I cannot agree with the trial court that the claimant is barred from recovery because of an assumption of risk. It may well be that known dangers of exposure to cold and the possibilities of delay in hospitalization were inherent in the risk assumed. However, such assumption would not cover delay and exposure due to negligence on the part of the State, had such been established.
Nor am I in accord with the trial court’s conclusion that there was a failure of proof that delay and exposure caused the complications from which claimant suffered. There is a wealth of medical testimony in this regard, all of which is to the effect that exposure caused, or at least aggravated the condition.
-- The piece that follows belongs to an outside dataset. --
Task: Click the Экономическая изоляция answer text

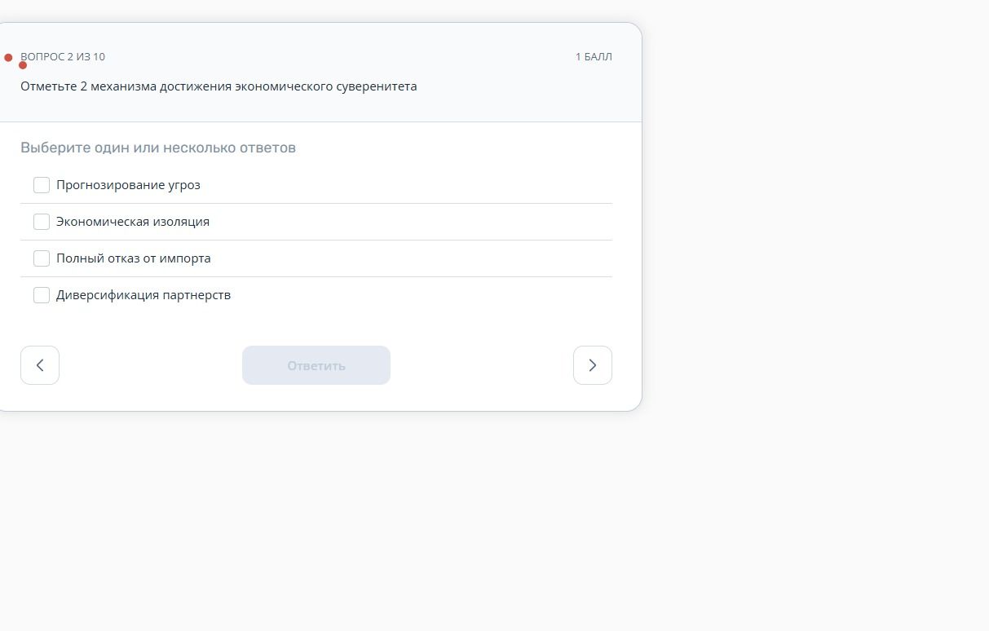Action: (x=133, y=222)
This medical testimony was disregarded for the reason that in the hypothetical question put to the doctors, they were asked to assume that a lower temperature prevailed on the day in question and that more time elapsed before claimant was hospitalized than the court subsequently found as facts. Under the circumstances the trial court was not justified in refusing to consider the testimony on these grounds. In the first place, the differences were not substantial. Moreover, the temperature and elapsed time which the doctors were asked to assume were approximations only and were recognized as such by all concerned. At best, these differences would affect only the degree of exposure to which claimant had been subjected. Finally, it must be borne in mind that at least one of the doctors was the attending physician. He, could and did testify from personal observations and from his own diagnosis without resort to any hypothetical question, that cold had destroyed áll circulation in claimant’s foot, and that this resulted in the subsequent gangrene. I feel this medical testimony was entitled to consideration. Of course, it does not necessarily follow that the State was responsible for such delay and exposure.
*14The judgments should be affirmed on the ground that claimant has failed to prove any negligence on the part of the State of New York.